They stare at her, barely breathing, their faces empty.
Juniper knows how they feel. Even right afterward, when Juniper was scrubbing the guilt and smoke off her arms in the Big Sandy River, she remembers thinking, Is that it? Her daddy’s death was supposed to feel like vanquishing a foe or winning a war, like the end of the story when the giant crashes to earth and the whole kingdom celebrates.
But the giant had already stomped everything flat. There was no one left to celebrate except Juniper the Giantkiller, all alone.
Agnes lowers herself slowly onto the floor beside Juniper. After a while she says, “So how come you left? Who’s watching the farm?”
Juniper answers her second question. “Cousin Dan.”
“That dumbshit?”
“He owns it now. Daddy left the whole thing to him. Even Mags’s place.” A little hut dug into the mountainside with a dirt floor and a cedar-shake roof gone green with moss, worth less than the land it sat on. People in town gossiped and clucked their tongues about Mama Mags, wondering to one another how a person could live all alone like that, but it sounded alright to Juniper. She’d never had any interest in boys or betrothals or the things that came after; she figured she’d spend her days clearing henbit and cudweed from the herb-garden and chatting with the sycamores. In the fall-times maybe she and her red staff would go walking in the hills with a basket over her arm, collecting foxglove and ninebark, snake-skins and bone, sleeping beneath the clean light of stars.
Daddy took that away from her, like he took everything else.
“I—I’m sorry, Juniper. I know you always loved that place.” Bella says it soft, as if she’s trying to comfort Juniper, as if she cares.
Juniper shucks her shoulders, ducking away from her caring. “How’d you two end up in New Salem, anyhow?”
Neither of them meet her eyes. Bella removes her spectacles and polishes the glass with the bed-sheet. “I w-work for the College, at the library.”

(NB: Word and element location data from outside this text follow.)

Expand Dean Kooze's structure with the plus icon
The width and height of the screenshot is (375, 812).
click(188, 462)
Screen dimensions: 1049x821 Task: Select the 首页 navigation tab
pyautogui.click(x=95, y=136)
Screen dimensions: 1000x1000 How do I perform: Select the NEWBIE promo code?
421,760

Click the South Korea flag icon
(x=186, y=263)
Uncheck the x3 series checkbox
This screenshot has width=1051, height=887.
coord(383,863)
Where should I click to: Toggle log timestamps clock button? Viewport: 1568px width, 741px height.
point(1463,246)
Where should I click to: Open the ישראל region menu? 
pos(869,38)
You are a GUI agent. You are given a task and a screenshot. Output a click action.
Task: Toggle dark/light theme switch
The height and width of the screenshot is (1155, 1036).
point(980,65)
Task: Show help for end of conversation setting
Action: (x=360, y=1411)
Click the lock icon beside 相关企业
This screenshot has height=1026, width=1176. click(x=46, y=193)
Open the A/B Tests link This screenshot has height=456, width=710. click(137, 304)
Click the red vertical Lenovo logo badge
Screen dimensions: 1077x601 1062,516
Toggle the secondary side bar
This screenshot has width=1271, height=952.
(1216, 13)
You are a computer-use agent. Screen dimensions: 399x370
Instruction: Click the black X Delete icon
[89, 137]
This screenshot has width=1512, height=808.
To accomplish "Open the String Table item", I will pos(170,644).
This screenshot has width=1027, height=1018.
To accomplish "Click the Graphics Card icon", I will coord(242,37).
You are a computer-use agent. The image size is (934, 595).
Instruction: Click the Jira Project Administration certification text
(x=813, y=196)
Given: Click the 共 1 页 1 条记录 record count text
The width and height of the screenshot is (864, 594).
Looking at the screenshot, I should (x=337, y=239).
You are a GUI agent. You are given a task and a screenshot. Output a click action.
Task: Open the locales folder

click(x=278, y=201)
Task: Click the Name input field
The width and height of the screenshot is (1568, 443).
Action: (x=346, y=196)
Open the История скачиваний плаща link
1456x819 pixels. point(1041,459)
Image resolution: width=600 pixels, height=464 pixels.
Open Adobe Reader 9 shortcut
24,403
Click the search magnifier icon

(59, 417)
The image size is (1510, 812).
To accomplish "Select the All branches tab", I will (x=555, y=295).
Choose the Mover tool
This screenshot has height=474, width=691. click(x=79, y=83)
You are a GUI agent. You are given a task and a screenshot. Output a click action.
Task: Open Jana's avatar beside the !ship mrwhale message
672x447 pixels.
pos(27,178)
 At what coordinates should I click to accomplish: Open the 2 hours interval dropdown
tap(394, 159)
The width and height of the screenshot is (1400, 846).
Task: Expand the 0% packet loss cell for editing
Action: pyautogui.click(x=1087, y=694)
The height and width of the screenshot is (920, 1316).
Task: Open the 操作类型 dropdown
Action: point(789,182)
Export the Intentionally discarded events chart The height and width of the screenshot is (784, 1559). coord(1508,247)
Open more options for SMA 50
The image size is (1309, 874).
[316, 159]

Agnes gives a small, humorless laugh and mimics Bella’s chopped-short vowels, her schoolteacher voice. “Well, I work for the Baldwin Brothers. At the cotton mill.”
Juniper sees their eyes meet, cold and cutting, and wonders what the hell they have to hold against one another. They weren’t the ones left in the lion’s den. She leans between them. “And how’d you end up in that square today?”
Now they look at her, wide and hungry. Bella touches her own breastbone, as if there’s still something lodged there, towing her forward, and Juniper knows they felt it, too: the thing that tugged them together, the spell that burned between them and left a terrible wanting behind it. She can almost see the black tower reflected in their eyes, starlit and rose-eaten, like a promise nearly fulfilled.
Bella whispers, “What was it?”
Juniper whispers back, “You know damn well what it was.” Something long gone, something dangerous, something that was supposed to have burned up in the way-back days along with their mother’s mothers.
Bella hisses “witching,” just as Agnes says “trouble.”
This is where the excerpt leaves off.